Indie Microblogging by Manton Reece

Photography

“Every once in a while, a revolutionary product comes along that changes everything.” — Steve Jobs, introducing the iPhone

Smartphones changed photography. Between the 2007 introduction of the iPhone and the 2010 release of Instagram 1.0, the most popular camera brand based on upload stats for Flickr was Canon. By 2015 the iPhone had become the second most popular camera based on Flickr uploads, on its way to becoming the first.

Om Malik blogged about the appeal of iPhone photography even though he owned more expensive standalone cameras:

While these don’t compare to the high-end cameras and even pricier lens, they make the amateur in me feel encouraged about photography. I think this is the ultimate beauty of iPhone — it has made photography not scary. It has removed technology and made it just an act of creation.

That same year, Phil Schiller was John Gruber’s guest at The Talk Show live at WWDC 2015. They talked about how Apple had become “the” leading camera company in the world.

It’s a point that John Gruber would echo again and again, including in his review of the iPhone XS a few years after that interview with Phil Schiller. It seemed that Apple had not only become the leading camera company but also had an insurmountable advantage:

iPhones can’t compete with big dedicated cameras in lens or sensor quality. It’s not even close. The laws of physics prevent it. But those traditional camera companies can’t compete with Apple in custom silicon or software, and their cameras can’t compete with iPhones in terms of always-in-your-pocket convenience and always-on internet connectivity for sharing.

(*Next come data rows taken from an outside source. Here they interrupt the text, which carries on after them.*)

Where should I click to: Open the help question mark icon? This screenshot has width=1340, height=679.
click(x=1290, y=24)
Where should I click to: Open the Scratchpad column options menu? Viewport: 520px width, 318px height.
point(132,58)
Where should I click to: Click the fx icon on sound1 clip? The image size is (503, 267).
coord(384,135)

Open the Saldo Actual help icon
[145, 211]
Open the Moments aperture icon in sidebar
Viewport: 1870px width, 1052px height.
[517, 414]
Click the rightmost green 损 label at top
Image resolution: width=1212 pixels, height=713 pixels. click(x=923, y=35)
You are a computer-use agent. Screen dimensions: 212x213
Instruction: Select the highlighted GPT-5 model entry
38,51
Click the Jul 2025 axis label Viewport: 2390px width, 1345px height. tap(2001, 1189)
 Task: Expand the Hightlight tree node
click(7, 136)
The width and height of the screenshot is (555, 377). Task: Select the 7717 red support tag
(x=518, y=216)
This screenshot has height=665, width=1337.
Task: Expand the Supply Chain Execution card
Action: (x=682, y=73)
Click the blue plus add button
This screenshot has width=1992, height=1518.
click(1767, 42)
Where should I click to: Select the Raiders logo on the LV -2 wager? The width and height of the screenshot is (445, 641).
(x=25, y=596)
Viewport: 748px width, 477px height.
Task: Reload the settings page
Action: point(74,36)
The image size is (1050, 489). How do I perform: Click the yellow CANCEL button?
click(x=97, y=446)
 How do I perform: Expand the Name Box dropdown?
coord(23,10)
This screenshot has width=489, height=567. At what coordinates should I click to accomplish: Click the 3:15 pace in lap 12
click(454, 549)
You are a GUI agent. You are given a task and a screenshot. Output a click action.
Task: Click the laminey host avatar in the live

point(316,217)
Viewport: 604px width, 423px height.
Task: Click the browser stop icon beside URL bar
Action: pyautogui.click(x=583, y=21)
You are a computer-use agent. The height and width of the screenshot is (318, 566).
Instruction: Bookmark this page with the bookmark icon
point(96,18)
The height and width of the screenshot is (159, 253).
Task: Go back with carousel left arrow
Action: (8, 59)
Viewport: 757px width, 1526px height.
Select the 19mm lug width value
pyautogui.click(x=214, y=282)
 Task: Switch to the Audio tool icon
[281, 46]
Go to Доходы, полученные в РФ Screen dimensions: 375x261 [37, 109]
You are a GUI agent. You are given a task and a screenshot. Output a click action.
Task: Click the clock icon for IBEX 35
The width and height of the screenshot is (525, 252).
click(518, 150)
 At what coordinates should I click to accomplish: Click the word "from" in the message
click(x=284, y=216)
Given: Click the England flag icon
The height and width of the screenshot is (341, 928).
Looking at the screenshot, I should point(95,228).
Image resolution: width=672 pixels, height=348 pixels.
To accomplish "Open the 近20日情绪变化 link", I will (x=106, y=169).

In his 2009 book, Chase Jarvis captured this shift to the iPhone becoming more than good enough. The best camera is the one you have with you contained hundreds of photos, all taken on the original iPhone, but it also contained permission for us to use a camera that wasn’t technically the very best:

Inherently, we all know that an image isn’t measured by its resolution, dynamic range, or anything technical. It’s measured by the simple—sometimes profound, other times absurd or humorous or whimsical—effect that it can have upon us. If you can see it, it can move you.

With this introduction, Jarvis drew a line: the mobile phone was now good enough. It was good enough to create art. The quality of a photo was in the subject and composition, not in megapixels.

And the iPhone was going to get better. It was in this window of time as smartphones were taking off that Instagram arrived. Yet the founders of Instagram almost missed it. Originally intending to build an app for check-ins, in the spirit of Dodgeball early on and Foursquare and Gowalla later, founders Kevin Systrom and Mike Krieger noticed that their users were increasingly using the app for photos. As Kevin recalled in an interview for the podcast How I Built This, one key insight was introducing filters:

We just need to be able to make people feel like their photos are worthy of sharing.

Two other qualities of Instagram helped it succeed. They were both limitations, not features. Instagram had no reposts, and it required all photos to be square.

This section is framed around HTML and photography, but it’s about more than photos. It’s about how decisions we make in software design (and how that software is used) affect our interaction with platforms and the web.